#### WHAT IS NEEDED:
Can you turn the part of the material that opens with the line containing "Click the edit pencil icon" and closes with the line containing "tap(711, 279)" into a JSON list of strings, one per line, with blank lines skipped and the pictures left out?
-- start PROVIDED DATA --
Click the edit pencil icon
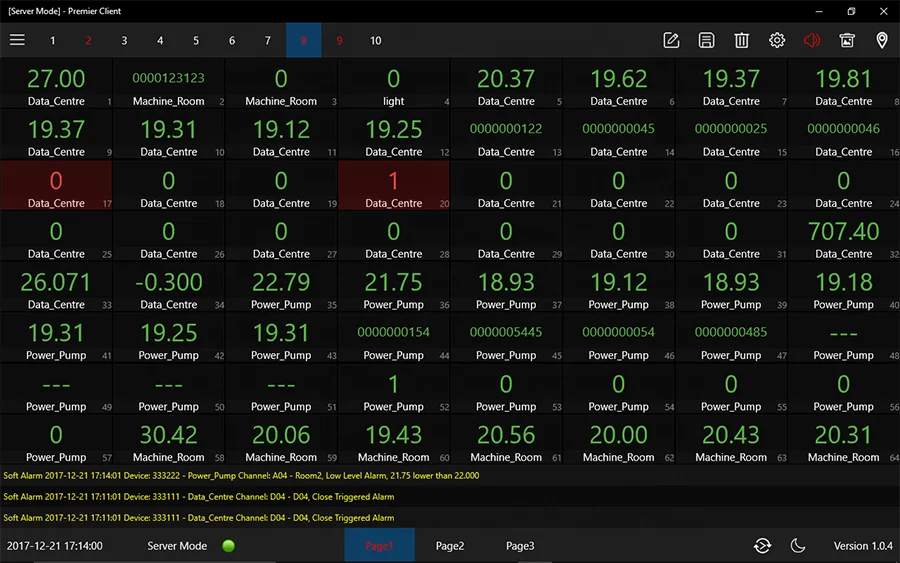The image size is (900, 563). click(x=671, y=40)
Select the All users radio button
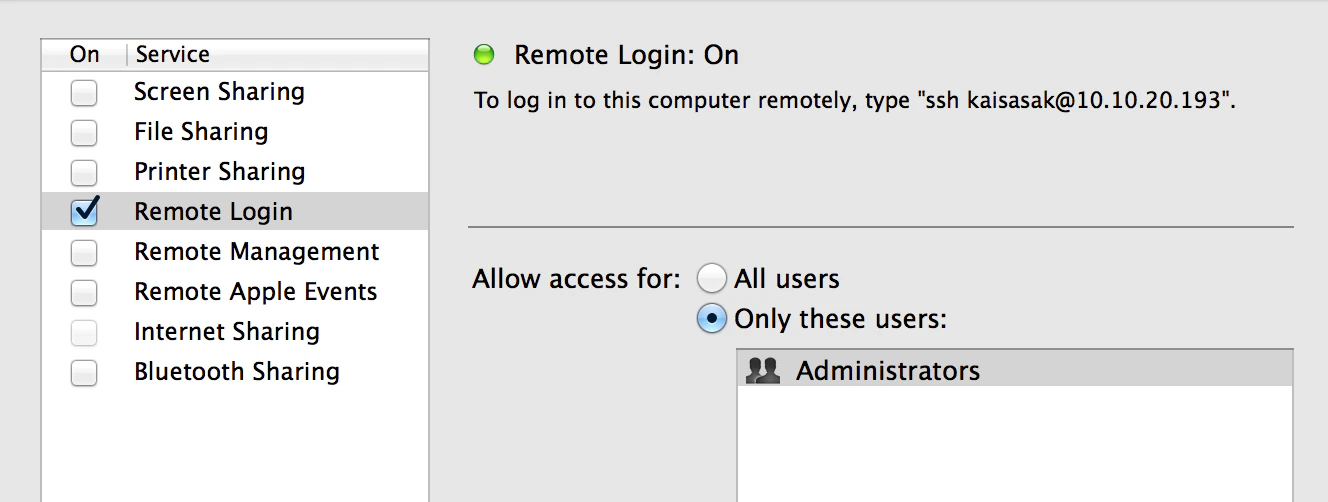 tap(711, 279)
-- end PROVIDED DATA --
-- start PROVIDED DATA --
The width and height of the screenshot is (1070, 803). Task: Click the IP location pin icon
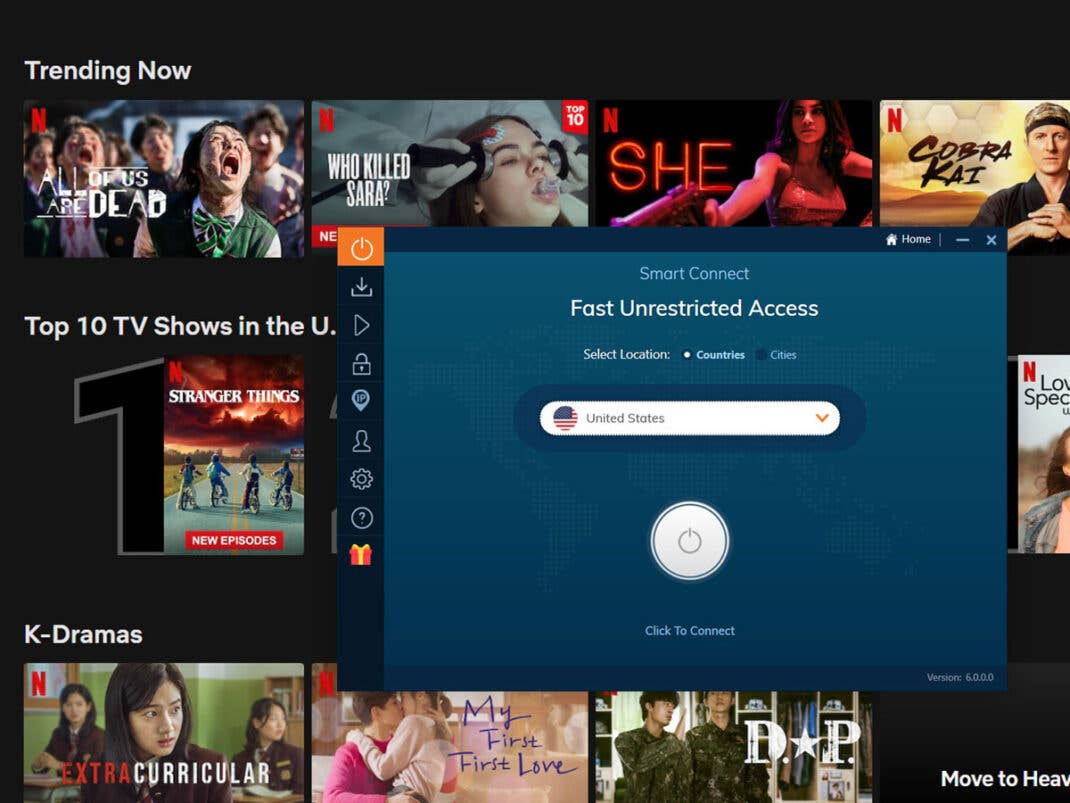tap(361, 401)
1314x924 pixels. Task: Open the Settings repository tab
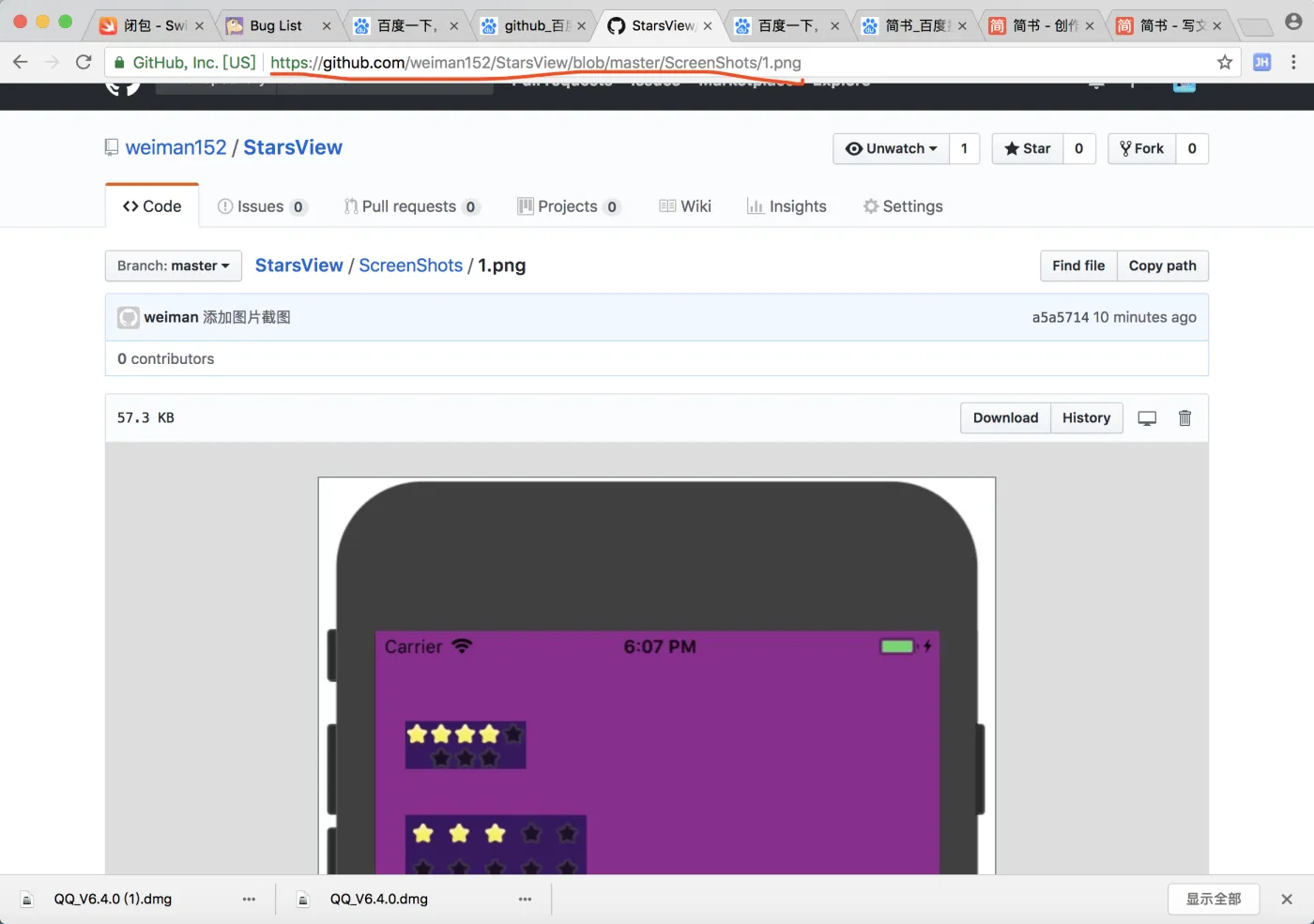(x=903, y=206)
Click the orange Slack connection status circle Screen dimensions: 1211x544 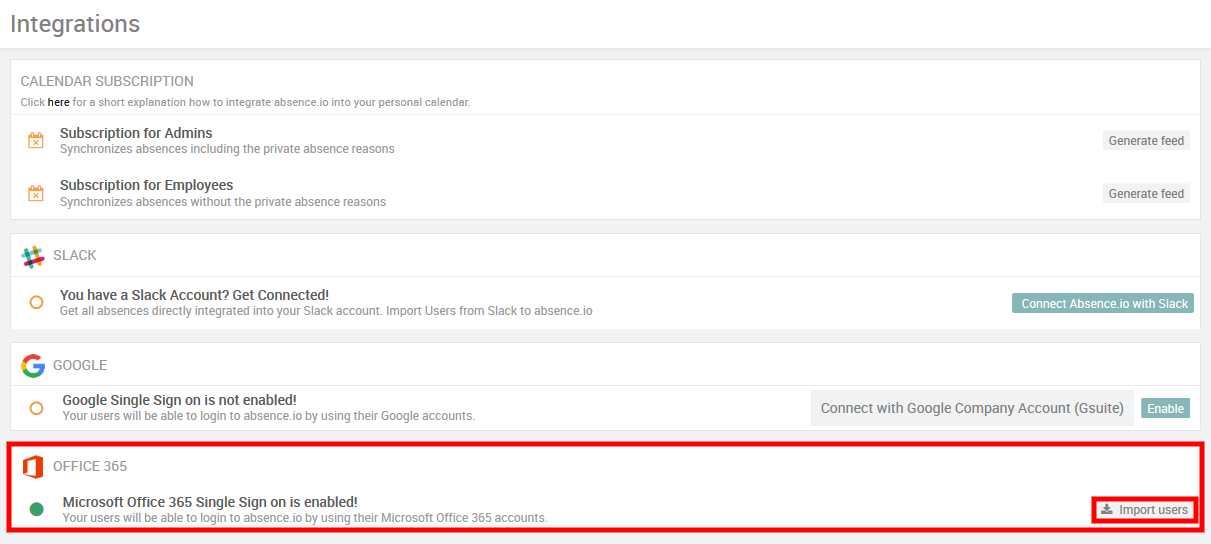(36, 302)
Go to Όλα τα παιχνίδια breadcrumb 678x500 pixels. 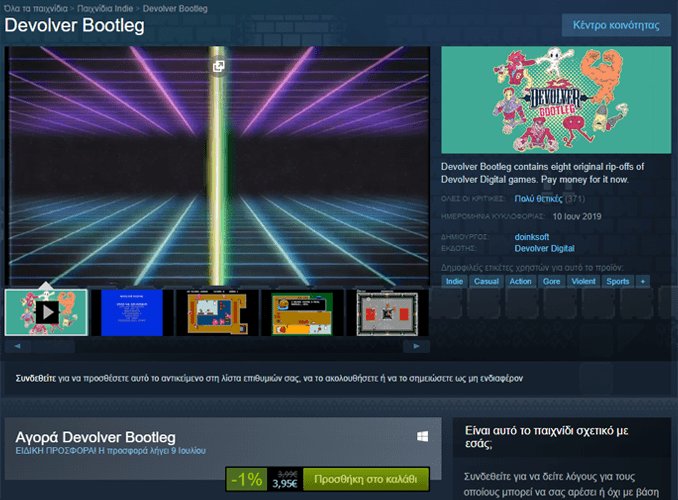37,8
-- end PROVIDED DATA --
#### SOLUTION TO THE PROBLEM:
[
  "Click the edit pencil icon",
  "The image size is (900, 563). click(x=671, y=40)",
  "Select the All users radio button",
  " tap(711, 279)"
]